Exercise instructions |
Quote all entries in full, exactly.
[[ Data provided, beginning ]]
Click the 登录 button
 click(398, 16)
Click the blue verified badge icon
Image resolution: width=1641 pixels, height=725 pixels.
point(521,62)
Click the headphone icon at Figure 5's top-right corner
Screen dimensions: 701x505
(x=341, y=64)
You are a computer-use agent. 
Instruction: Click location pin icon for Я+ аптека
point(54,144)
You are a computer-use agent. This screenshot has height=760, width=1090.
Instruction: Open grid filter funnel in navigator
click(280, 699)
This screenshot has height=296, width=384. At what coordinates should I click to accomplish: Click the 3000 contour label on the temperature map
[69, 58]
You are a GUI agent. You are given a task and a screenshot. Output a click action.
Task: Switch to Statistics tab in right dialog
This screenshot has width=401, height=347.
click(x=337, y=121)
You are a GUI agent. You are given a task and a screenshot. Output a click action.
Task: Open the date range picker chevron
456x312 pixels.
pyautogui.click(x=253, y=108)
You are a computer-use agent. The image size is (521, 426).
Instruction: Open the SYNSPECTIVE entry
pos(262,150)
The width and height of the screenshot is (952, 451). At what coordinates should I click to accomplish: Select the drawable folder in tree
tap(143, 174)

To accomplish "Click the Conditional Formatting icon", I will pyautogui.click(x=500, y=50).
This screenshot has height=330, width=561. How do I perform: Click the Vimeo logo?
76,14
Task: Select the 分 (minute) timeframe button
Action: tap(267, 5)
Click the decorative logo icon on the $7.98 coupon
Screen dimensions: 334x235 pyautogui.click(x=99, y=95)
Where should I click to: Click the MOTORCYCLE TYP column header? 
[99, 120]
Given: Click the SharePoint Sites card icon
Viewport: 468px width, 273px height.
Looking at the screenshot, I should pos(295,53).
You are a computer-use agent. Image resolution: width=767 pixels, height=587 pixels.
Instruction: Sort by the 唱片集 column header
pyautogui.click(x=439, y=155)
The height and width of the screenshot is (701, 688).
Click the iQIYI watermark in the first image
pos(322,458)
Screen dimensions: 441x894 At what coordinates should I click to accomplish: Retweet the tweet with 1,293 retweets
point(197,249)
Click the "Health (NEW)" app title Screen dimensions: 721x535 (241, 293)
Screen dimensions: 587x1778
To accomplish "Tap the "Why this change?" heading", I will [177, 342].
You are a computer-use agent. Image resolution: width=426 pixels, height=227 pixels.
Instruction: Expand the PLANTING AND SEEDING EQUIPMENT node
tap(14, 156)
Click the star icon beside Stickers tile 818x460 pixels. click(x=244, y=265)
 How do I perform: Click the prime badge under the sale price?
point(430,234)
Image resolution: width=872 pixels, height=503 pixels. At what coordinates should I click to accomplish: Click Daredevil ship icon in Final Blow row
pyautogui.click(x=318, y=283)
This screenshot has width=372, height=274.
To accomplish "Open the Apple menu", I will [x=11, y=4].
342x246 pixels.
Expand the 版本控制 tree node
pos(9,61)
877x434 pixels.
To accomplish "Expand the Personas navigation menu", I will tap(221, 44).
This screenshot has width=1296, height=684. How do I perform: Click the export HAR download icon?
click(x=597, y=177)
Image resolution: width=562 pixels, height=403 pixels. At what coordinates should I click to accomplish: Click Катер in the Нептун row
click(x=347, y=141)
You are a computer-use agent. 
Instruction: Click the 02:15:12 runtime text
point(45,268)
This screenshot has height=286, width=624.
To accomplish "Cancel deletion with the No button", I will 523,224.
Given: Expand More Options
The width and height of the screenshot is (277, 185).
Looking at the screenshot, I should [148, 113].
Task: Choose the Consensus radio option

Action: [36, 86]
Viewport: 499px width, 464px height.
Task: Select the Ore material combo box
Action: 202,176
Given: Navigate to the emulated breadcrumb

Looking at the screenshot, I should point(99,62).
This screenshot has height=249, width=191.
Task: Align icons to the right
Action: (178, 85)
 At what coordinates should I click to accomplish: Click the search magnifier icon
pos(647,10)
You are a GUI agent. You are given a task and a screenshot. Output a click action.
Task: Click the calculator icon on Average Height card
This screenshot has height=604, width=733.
[[ Data provided, end ]]
Answer for the task |
Click the 登录 button
 click(398, 16)
Click the blue verified badge icon
Image resolution: width=1641 pixels, height=725 pixels.
point(521,62)
Click the headphone icon at Figure 5's top-right corner
Screen dimensions: 701x505
(x=341, y=64)
You are a computer-use agent. 
Instruction: Click location pin icon for Я+ аптека
point(54,144)
You are a computer-use agent. This screenshot has height=760, width=1090.
Instruction: Open grid filter funnel in navigator
click(280, 699)
This screenshot has height=296, width=384. At what coordinates should I click to accomplish: Click the 3000 contour label on the temperature map
[69, 58]
You are a GUI agent. You are given a task and a screenshot. Output a click action.
Task: Switch to Statistics tab in right dialog
This screenshot has width=401, height=347.
click(x=337, y=121)
You are a GUI agent. You are given a task and a screenshot. Output a click action.
Task: Open the date range picker chevron
456x312 pixels.
pyautogui.click(x=253, y=108)
You are a computer-use agent. The image size is (521, 426).
Instruction: Open the SYNSPECTIVE entry
pos(262,150)
The width and height of the screenshot is (952, 451). At what coordinates should I click to accomplish: Select the drawable folder in tree
tap(143, 174)

To accomplish "Click the Conditional Formatting icon", I will pyautogui.click(x=500, y=50).
This screenshot has height=330, width=561. How do I perform: Click the Vimeo logo?
76,14
Task: Select the 分 (minute) timeframe button
Action: tap(267, 5)
Click the decorative logo icon on the $7.98 coupon
Screen dimensions: 334x235 pyautogui.click(x=99, y=95)
Where should I click to: Click the MOTORCYCLE TYP column header? 
[99, 120]
Given: Click the SharePoint Sites card icon
Viewport: 468px width, 273px height.
Looking at the screenshot, I should pos(295,53).
You are a computer-use agent. Image resolution: width=767 pixels, height=587 pixels.
Instruction: Sort by the 唱片集 column header
pyautogui.click(x=439, y=155)
The height and width of the screenshot is (701, 688).
Click the iQIYI watermark in the first image
pos(322,458)
Screen dimensions: 441x894 At what coordinates should I click to accomplish: Retweet the tweet with 1,293 retweets
point(197,249)
Click the "Health (NEW)" app title Screen dimensions: 721x535 (241, 293)
Screen dimensions: 587x1778
To accomplish "Tap the "Why this change?" heading", I will [177, 342].
You are a computer-use agent. Image resolution: width=426 pixels, height=227 pixels.
Instruction: Expand the PLANTING AND SEEDING EQUIPMENT node
tap(14, 156)
Click the star icon beside Stickers tile 818x460 pixels. click(x=244, y=265)
 How do I perform: Click the prime badge under the sale price?
point(430,234)
Image resolution: width=872 pixels, height=503 pixels. At what coordinates should I click to accomplish: Click Daredevil ship icon in Final Blow row
pyautogui.click(x=318, y=283)
This screenshot has width=372, height=274.
To accomplish "Open the Apple menu", I will [x=11, y=4].
342x246 pixels.
Expand the 版本控制 tree node
pos(9,61)
877x434 pixels.
To accomplish "Expand the Personas navigation menu", I will tap(221, 44).
This screenshot has width=1296, height=684. How do I perform: Click the export HAR download icon?
click(x=597, y=177)
Image resolution: width=562 pixels, height=403 pixels. At what coordinates should I click to accomplish: Click Катер in the Нептун row
click(x=347, y=141)
You are a computer-use agent. 
Instruction: Click the 02:15:12 runtime text
point(45,268)
This screenshot has height=286, width=624.
To accomplish "Cancel deletion with the No button", I will 523,224.
Given: Expand More Options
The width and height of the screenshot is (277, 185).
Looking at the screenshot, I should [148, 113].
Task: Choose the Consensus radio option

Action: [36, 86]
Viewport: 499px width, 464px height.
Task: Select the Ore material combo box
Action: 202,176
Given: Navigate to the emulated breadcrumb

Looking at the screenshot, I should point(99,62).
This screenshot has height=249, width=191.
Task: Align icons to the right
Action: (178, 85)
 At what coordinates should I click to accomplish: Click the search magnifier icon
pos(647,10)
You are a GUI agent. You are given a task and a screenshot. Output a click action.
Task: Click the calculator icon on Average Height card
This screenshot has height=604, width=733.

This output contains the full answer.